• The data
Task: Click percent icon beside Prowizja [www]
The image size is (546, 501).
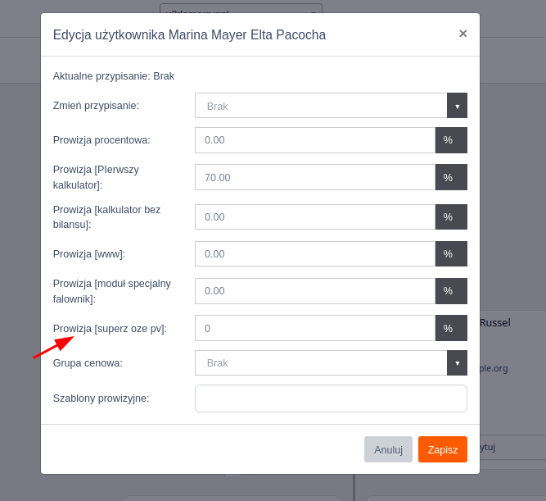Action: [451, 254]
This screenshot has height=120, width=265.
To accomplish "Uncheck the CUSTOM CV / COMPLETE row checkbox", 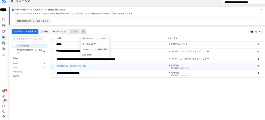I will (x=53, y=66).
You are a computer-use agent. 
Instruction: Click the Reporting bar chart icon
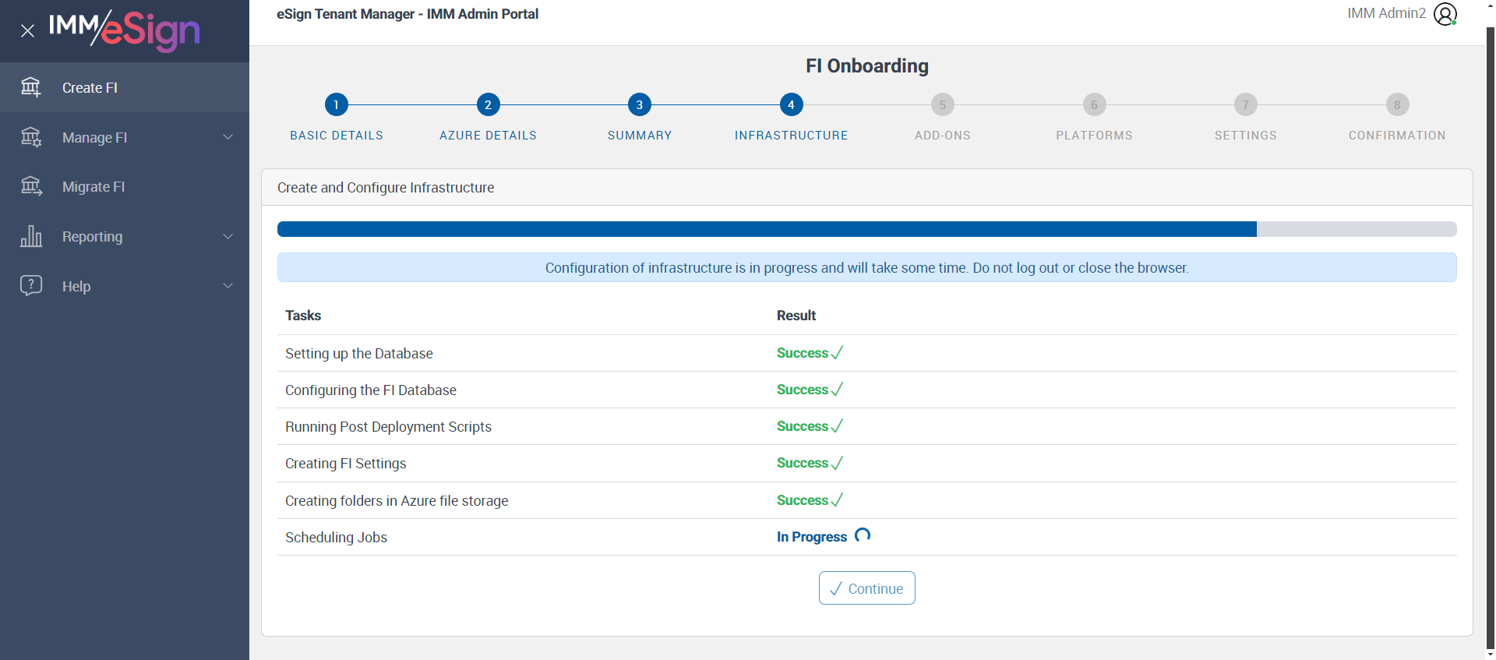point(31,236)
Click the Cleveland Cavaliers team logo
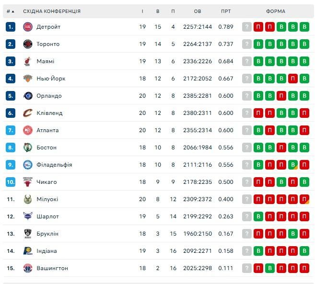The image size is (315, 284). pyautogui.click(x=27, y=113)
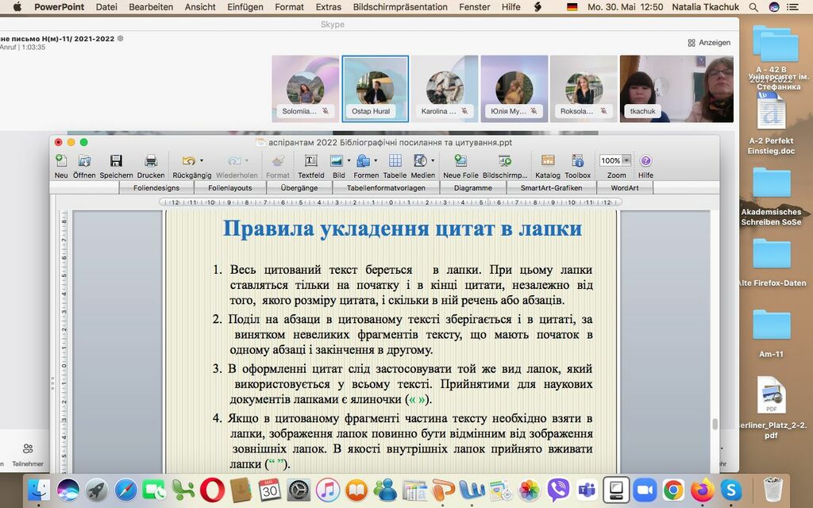This screenshot has height=508, width=813.
Task: Click the Drucken printer icon
Action: coord(151,160)
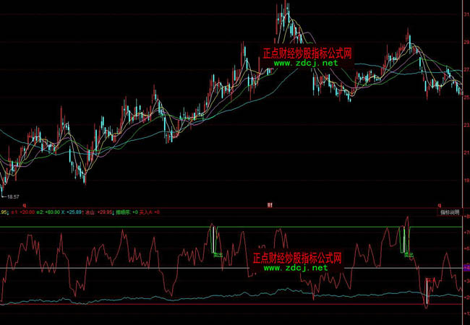
Task: Open the www.zdcj.net link on price chart
Action: [x=307, y=64]
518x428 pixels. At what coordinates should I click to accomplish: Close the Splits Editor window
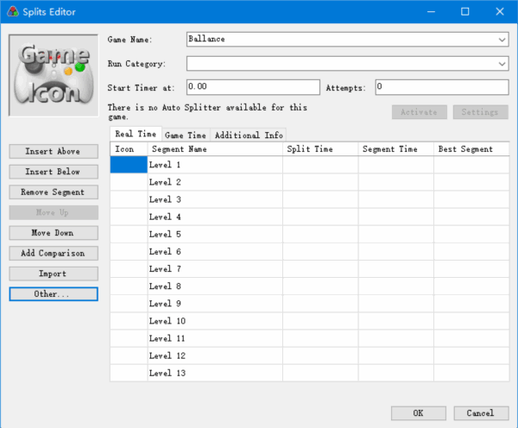498,11
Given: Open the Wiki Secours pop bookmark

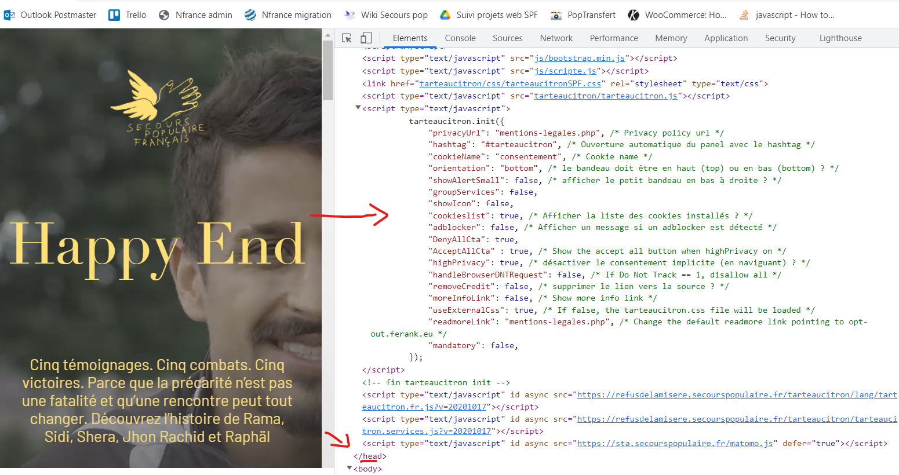Looking at the screenshot, I should [x=386, y=15].
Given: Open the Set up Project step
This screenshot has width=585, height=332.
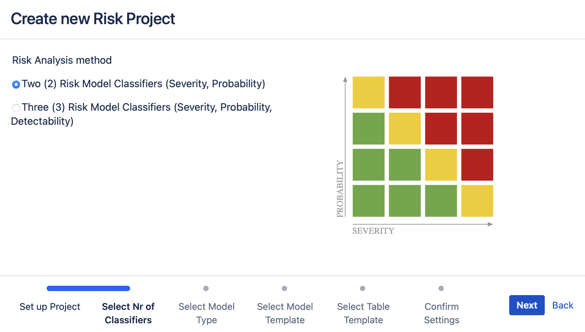Looking at the screenshot, I should pos(50,306).
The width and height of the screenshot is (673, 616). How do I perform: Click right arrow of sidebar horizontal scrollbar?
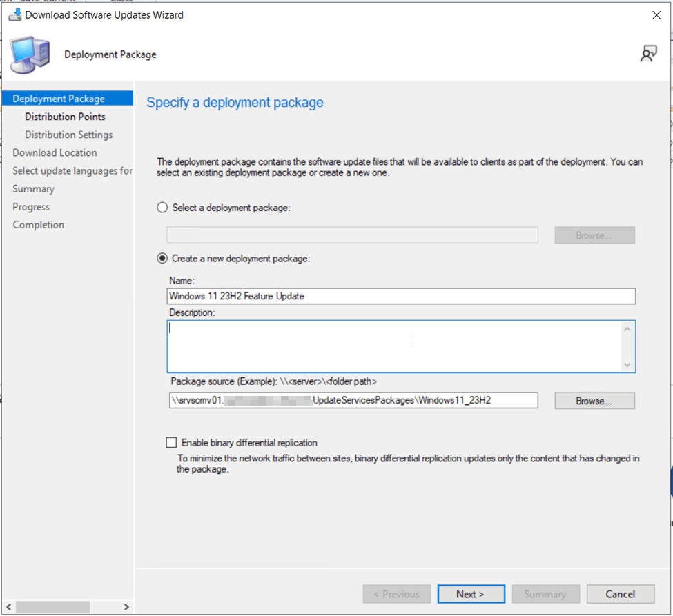tap(126, 607)
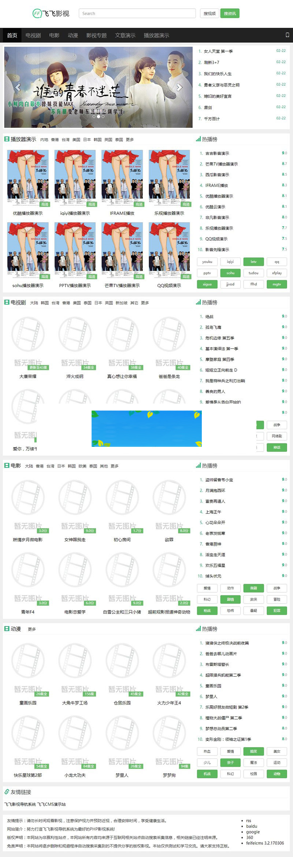Select the middle carousel indicator dot

click(98, 117)
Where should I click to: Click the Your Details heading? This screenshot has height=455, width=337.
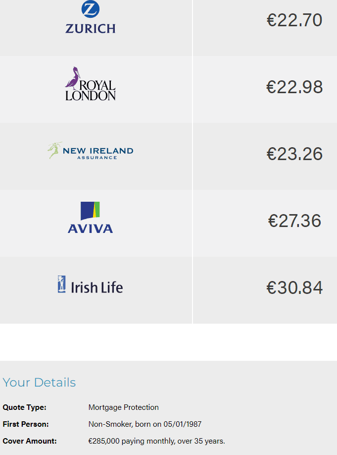pos(39,383)
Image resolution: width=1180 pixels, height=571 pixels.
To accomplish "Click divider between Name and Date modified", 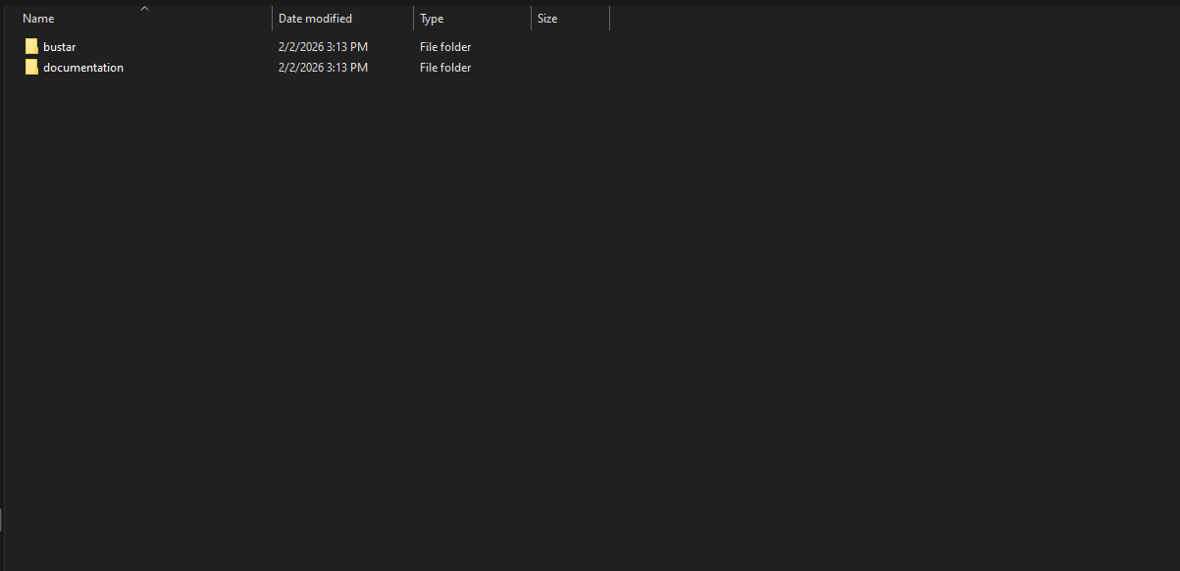I will point(272,19).
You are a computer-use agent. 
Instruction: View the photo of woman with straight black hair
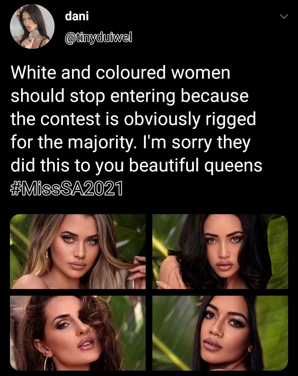pos(220,333)
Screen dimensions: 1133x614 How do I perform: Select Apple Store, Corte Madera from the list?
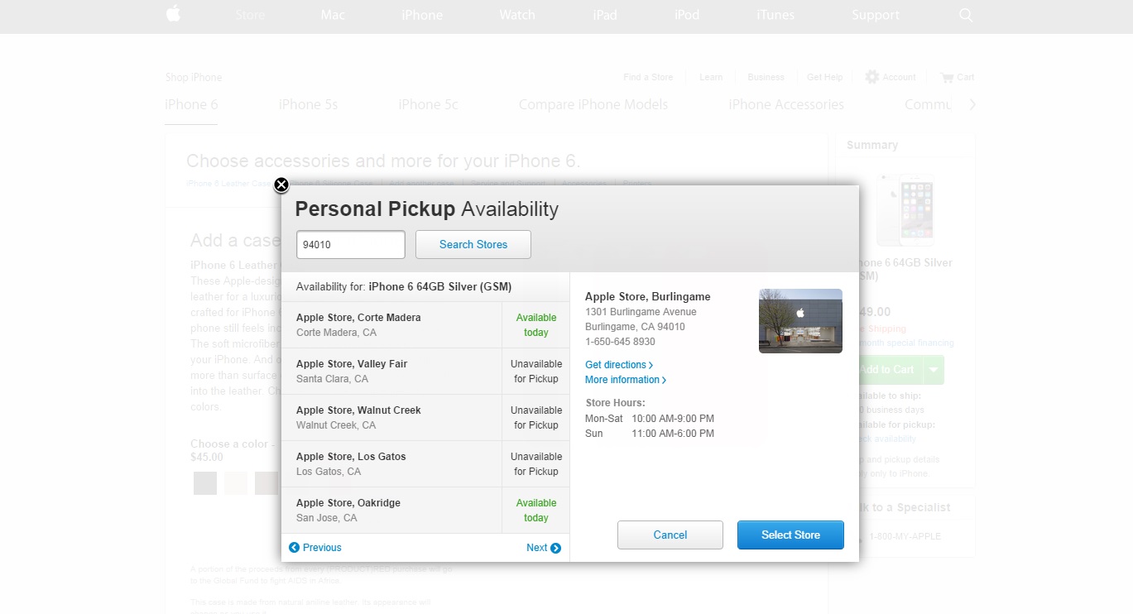[391, 325]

• What you are asked to do
Extract exactly the lines from the one containing "Screen dimensions: 1133x614" through the last line of the records above, both included, and leave out the pictures.

• Response area
Screen dimensions: 1133x614 How do I perform: Select Apple Store, Corte Madera from the list?
[391, 325]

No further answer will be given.